Students from Saints Catholic High School, Bebington High Sports College, Broadgreen International School, Cowley International College, West Derby School and Woodchurch High School took part in the activities.
Comments from pupils included:
“I enjoyed everything I did today and I would love to come back again and maybe even come to this University myself.”
“I enjoyed doing the practicals and learning how to use some equipment, also the (demonstration) show and meeting (LJMU) students.”
Thomas Clark, a Teacher of Science at All Saints, commented:
"Working with Liverpool John Moores University and using their labs and apparatus is brilliant for the students. I studied here and was encouraged to pursue a career in teaching chemistry."
Dr Ian Bradshaw who is the LJMU Project Director and Subject leader in Pharmaceutical and Chemical Sciences commented:
“Chemistry for All has been designed to overcome barriers to chemistry education, particularly in students from challenging backgrounds. We want to create a drive for curiosity in science using our position as a modern civic university with a track record in serving the educational and training needs of the local communities. Our links with employers in the North West chemical sector will also be used to enhance this delivery and ensure that school age pupils know the exciting careers and opportunities chemistry can lead to.”
Professor Peter Byers, LJMU Pro-Vice-Chancellor (Education)
“Demand for Stem-trained (science, technology, engineering and math) workers continues to grow, and as a civic University, we want to provide access for people from all backgrounds to take up these opportunities. Chemistry for All takes elements from our internationally recognised research and translates that to younger pupils, providing a stimulating and exciting teaching environment.”
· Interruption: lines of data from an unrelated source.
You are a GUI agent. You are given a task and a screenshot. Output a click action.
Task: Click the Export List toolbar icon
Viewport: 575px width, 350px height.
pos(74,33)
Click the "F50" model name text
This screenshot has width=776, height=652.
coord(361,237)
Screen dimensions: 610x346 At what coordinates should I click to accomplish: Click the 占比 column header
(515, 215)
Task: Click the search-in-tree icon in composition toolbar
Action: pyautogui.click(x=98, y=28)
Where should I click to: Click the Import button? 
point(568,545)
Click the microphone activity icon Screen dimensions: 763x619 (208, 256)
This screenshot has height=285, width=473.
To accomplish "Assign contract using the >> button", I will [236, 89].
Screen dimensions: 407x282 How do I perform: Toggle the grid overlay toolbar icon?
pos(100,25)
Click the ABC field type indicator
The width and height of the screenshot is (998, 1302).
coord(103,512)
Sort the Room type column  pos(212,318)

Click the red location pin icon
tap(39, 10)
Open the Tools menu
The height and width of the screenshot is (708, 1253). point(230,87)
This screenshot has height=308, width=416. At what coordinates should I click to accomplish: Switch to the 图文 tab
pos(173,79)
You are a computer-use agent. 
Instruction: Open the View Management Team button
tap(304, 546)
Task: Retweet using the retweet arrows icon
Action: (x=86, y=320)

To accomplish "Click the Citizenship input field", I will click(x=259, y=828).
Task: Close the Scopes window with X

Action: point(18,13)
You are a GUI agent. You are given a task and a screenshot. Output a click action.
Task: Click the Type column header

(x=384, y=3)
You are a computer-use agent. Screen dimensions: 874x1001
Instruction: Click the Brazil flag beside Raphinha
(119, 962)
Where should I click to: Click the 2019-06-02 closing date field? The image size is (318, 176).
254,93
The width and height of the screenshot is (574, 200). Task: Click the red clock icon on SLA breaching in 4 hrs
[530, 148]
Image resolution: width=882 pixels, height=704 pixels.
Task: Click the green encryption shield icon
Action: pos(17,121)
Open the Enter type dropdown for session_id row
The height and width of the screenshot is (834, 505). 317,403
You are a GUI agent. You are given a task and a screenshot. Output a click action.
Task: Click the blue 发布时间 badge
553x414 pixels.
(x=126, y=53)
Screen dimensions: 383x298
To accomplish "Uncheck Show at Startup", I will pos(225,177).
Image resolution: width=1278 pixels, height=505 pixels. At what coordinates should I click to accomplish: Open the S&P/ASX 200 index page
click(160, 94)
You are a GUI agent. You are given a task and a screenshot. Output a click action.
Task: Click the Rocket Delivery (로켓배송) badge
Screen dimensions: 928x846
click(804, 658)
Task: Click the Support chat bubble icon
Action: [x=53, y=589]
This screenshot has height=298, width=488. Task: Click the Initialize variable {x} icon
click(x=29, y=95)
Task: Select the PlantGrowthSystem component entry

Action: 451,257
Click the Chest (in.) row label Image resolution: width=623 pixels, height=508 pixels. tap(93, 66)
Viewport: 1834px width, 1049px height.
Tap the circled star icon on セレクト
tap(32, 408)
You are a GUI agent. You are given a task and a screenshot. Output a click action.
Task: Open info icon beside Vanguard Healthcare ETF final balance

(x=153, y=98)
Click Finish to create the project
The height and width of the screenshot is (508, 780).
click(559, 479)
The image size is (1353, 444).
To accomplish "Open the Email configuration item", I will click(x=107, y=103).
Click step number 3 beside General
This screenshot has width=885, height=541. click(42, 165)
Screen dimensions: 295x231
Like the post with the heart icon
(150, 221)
Dr Angela Hall, STEM Education Consultant | Design4Ed said:
“Chemistry for All research uses surveys and interviews to explore the barriers to achieving an undergraduate chemistry student population that reflects the social make-up of the local community. By studying the schools taking part in the longitudinal, innovative programmes designed by LJMU and other universities, we hope to learn how university outreach programmes can become more effective.”